Not just limited to Vancouver’s Chinatown, Joe Wai’ s architectural career has spanned over 50 years and two continents. He worked with both Arthur Erickson and Thompson, Berwick and Pratt in Vancouver as well as Denys Lasdun and Partners and the Greater London Council in London, England. In 1978 he established Joe Wai Architects. His practice is focused on community development, and beyond his numerous projects in Chinatown with Hynes Developments, he has been involved in the acclaimed Seylynn Village project in the District of North Vancouver.

Nathan Edelson

Nathan Edelson is a Senior Partner with 42nd Street Consulting which supports inclusive planning for diverse communities. He has worked on projects linking government and community organizations in a variety of settings including Delta, Fort Saint John, Haida Gwaii, Johannesburg, Regina, Sao Paulo, Toronto and Vancouver. He is also an Adjunct Professor with the University of British Columbia’s School of Community and Regional Planning and a Bousfield Distinguished Visiting Scholar at the University of Toronto.

He was Planner with the City of Vancouver Planning Department from 1983 to 2008. For 15 years, he was the senior planner focusing on the many challenging issues facing the Downtown Eastside – including historic Chinatown, Gastown, Strathcona and Victory Square.
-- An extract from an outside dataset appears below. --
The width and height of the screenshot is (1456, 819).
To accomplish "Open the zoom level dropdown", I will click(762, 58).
Prior to that, he was the planner for Downtown South, Granville Street and the Joyce Station SkyTrain area (Collingwood Village). He also led initiatives on the Central Area Plan, Secondary Suites and Liquor Licensing Policy. Before joining the City, Edelson was the founding Executive Director of Little Mountain Neighbourhood House, a community-based social service agency.
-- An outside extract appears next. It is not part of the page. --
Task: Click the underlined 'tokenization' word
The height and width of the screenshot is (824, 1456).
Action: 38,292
Through this work, he has managed the development of innovative Community Building policies and programs involving Arts and Culture, Economic Revitalization, Health Care and Social Services, Heritage Conservation, Housing, Public Safety and Public Realm Improvements and Programming. On many initiatives this has involved extending the municipality’s zoning, permitting, policing and purchasing powers to support community identified objectives.

Doris Chow

A co-founder of the Youth Collaborative for Chinatown and a board member of the century old Hoy Ping Benevolent Association of Vancouver, Doris Chow is a community builder with deep Chinatown roots who has been actively involved in social activation and heritage preservation efforts in the neighbourhood for nearly a decade. Also actively involved with human rights and social justice issues in the broader neighbourhood, Chow is the manager of the Downtown Eastside (DTES) Kitchen Tables Project with Potluck Café Society, through which she successfully launched the first non-profit food buying group in Canada.
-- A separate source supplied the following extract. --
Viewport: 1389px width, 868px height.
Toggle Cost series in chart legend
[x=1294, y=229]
Chow holds a Bachelors degree in Sociology and a certificate in Community Economic Development.

Melissa Fong

Melissa Fong is a PhD Candidate at the University of Toronto in Planning and Geography. She is investigating revitalization planning in Vancouver’s Chinatown with the support of the Social Sciences and Humanities Research Council (SSHRC) Fellowship. Her research interests include gentrification, spatial regulation of the dispossessed, and equity politics. She is also interested in applying the lens of critical race theory and intersectional analysis as basis for her research methodology. Most of her recent work has focused on the racialization of urban inequality and displacement.

Fong is also a post-secondary educator and advocate for special needs education. As a former middle and high school teacher, she became passionate about equity education. She is an advocate for accessible education and curricula reform to meet the needs of marginalized students.